From: Manaf Meethalavalappu Pallikunhi
Date: Thu Dec 30 2021 - 13:16:26 EST



On 12/30/2021 9:39 PM, Rafael J. Wysocki wrote:
On Wed, Dec 29, 2021 at 8:03 AM Manaf Meethalavalappu Pallikunhi
<quic_manafm@xxxxxxxxxxx> wrote:
Whenever a thermal zone is in trip violated state, there is a chance
that the same thermal zone mode can be disabled either via thermal
core API or via thermal zone sysfs. Once it is disabled, the framework
bails out any re-evaluation of thermal zone. It leads to a case where
if it is already in mitigation state, it will stay the same state
until it is re-enabled.
You seem to be arguing that disabling a thermal zone should prevent it
from throttling anything, which is reasonable, but I'm not sure if the
change below is sufficient for that.

To avoid above mentioned issue, on thermal zone disable request
reset thermal zone and clear mitigation for each trip explicitly.

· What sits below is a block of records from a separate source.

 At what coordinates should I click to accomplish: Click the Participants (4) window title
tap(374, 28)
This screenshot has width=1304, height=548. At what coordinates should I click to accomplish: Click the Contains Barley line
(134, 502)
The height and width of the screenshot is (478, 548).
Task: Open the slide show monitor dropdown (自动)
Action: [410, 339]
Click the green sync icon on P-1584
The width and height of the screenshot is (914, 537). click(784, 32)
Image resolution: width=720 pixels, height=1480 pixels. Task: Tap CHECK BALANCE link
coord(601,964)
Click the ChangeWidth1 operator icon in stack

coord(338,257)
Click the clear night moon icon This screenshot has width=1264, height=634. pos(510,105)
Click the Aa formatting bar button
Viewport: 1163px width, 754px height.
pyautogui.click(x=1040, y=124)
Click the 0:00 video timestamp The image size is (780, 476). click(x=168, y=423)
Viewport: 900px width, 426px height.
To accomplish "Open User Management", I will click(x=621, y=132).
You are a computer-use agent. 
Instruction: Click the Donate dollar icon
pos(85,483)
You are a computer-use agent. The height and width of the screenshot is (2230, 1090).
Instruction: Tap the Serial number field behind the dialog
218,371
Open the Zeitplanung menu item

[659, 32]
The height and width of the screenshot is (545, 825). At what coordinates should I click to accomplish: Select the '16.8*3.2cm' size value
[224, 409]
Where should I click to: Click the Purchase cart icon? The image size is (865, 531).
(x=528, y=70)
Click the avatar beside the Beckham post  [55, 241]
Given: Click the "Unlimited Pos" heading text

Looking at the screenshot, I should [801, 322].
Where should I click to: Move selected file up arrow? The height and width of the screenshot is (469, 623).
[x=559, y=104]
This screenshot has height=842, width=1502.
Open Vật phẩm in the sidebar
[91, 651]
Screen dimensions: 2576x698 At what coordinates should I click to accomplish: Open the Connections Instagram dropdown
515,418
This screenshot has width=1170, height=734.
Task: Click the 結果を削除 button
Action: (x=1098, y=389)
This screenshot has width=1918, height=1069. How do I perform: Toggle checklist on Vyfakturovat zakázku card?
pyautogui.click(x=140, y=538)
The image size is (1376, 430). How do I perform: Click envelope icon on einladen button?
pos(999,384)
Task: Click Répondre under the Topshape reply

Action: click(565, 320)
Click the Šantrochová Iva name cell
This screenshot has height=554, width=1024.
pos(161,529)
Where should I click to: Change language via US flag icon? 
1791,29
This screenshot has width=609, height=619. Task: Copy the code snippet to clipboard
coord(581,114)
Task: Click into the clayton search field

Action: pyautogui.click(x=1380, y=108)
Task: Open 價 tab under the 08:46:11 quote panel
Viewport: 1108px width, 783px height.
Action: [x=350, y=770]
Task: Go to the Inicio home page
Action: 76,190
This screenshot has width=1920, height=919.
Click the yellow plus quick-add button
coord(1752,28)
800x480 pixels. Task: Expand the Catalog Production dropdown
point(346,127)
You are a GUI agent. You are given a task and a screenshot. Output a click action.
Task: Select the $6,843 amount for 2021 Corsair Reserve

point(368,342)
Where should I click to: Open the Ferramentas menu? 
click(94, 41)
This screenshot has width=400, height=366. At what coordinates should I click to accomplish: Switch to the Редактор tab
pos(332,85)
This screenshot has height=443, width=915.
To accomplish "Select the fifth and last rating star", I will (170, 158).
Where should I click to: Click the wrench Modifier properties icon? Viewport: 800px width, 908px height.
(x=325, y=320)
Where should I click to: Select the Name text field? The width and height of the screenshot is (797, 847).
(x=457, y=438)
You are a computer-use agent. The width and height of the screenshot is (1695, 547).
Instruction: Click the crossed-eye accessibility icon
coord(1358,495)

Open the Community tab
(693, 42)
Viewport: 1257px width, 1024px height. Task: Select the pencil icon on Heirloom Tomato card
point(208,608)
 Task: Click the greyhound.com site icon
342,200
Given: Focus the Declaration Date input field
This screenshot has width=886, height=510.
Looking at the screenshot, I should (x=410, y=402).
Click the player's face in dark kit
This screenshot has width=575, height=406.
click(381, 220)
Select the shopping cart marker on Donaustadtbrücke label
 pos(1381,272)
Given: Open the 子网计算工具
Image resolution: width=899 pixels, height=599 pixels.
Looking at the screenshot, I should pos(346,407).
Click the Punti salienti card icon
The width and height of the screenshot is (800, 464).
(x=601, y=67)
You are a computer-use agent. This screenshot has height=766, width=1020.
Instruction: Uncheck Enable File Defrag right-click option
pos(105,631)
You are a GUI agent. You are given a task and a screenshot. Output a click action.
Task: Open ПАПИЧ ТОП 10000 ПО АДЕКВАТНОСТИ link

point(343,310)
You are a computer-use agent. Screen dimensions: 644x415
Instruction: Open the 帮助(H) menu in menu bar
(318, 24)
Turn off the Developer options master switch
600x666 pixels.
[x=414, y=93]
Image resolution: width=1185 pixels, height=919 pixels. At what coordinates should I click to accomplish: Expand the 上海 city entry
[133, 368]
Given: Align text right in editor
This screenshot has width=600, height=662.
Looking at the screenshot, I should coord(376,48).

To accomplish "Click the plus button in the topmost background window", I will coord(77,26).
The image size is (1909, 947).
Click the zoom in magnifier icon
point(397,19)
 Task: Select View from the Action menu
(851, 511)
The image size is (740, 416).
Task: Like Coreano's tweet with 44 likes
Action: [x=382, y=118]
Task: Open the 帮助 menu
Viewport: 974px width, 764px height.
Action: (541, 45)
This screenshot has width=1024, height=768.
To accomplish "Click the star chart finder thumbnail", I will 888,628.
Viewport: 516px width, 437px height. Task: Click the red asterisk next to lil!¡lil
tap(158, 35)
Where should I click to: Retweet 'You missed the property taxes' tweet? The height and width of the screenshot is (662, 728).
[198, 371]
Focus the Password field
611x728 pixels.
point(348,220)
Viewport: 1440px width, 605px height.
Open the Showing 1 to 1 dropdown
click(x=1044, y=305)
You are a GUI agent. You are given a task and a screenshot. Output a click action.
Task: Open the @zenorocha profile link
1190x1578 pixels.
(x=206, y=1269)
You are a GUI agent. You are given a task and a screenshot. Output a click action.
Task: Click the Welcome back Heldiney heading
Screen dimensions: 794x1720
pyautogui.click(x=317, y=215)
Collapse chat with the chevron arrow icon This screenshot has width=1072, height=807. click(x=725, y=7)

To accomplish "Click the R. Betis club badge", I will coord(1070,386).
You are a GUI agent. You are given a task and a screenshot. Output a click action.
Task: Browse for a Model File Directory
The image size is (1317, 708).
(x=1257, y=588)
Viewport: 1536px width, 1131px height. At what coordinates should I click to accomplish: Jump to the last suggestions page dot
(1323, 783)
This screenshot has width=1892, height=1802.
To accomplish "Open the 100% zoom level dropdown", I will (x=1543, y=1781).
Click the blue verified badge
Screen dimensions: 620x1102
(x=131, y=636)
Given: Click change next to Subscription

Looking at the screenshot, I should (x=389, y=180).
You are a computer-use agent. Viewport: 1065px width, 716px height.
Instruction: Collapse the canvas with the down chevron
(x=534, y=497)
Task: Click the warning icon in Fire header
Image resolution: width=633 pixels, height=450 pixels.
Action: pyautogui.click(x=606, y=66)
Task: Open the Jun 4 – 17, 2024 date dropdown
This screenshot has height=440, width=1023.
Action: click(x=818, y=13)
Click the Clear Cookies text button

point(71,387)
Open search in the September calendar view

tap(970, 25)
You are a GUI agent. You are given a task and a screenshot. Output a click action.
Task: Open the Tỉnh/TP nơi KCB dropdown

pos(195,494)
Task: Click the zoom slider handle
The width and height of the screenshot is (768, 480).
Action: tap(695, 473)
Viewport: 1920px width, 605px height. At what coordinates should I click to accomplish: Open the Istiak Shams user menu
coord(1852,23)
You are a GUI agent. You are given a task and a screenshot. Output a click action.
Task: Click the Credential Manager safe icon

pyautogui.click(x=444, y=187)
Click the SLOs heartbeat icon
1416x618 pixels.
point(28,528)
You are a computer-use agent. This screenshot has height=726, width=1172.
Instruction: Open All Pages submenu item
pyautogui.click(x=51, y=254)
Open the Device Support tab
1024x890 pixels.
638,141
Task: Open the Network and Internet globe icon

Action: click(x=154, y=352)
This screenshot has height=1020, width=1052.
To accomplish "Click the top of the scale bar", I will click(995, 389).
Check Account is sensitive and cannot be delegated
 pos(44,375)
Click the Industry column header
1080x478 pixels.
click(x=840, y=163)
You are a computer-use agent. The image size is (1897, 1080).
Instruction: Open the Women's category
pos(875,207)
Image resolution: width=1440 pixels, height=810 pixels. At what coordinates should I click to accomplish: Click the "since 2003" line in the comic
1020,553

Signed-off-by: Manaf Meethalavalappu Pallikunhi <quic_manafm@xxxxxxxxxxx>
---
drivers/thermal/thermal_core.c | 9 ++++++++-
1 file changed, 8 insertions(+), 1 deletion(-)

diff --git a/drivers/thermal/thermal_core.c b/drivers/thermal/thermal_core.c
index 51374f4..5f4e35b 100644
--- a/drivers/thermal/thermal_core.c
+++ b/drivers/thermal/thermal_core.c
@@ -427,6 +427,7 @@ static int thermal_zone_device_set_mode(struct thermal_zone_device *tz,
enum thermal_device_mode mode)
{
int ret = 0;
+ int trip;
This can be declared in the block in which it is used.
Sure, will update in next patch version

mutex_lock(&tz->lock);

@@ -449,8 +450,14 @@ static int thermal_zone_device_set_mode(struct thermal_zone_device *tz,

if (mode == THERMAL_DEVICE_ENABLED)
The coding style asks for braces here if they are used after the else.
Sure will update in next version
thermal_notify_tz_enable(tz->id);
- else
+ else {
+ /* make sure all previous throttlings are cleared */
+ thermal_zone_device_init(tz);
+ for (trip = 0; trip < tz->trips; trip++)
+ handle_thermal_trip(tz, trip);
So I'm not sure if this makes the throttling go away in all cases (eg.
what if the current temperature is still above the given trip at this
point?).

The thermal_zone_device_init() will reset current temperature with THERMAL_TEMP_INVALID. Then the following API
thandle_thermal_trip() doesn't call get_temp to sensor driver again instead it will use this reset temperature
value for each trip re-evaluation. Hence for above mentioned case, I think it will clear the throttling
irrespective of what is the actual current temperature at that instant. Otherwise please correct me

May I know is there any other possible cases where throttling will not go away completely ?

+
thermal_notify_tz_disable(tz->id);
+ }

return ret;
}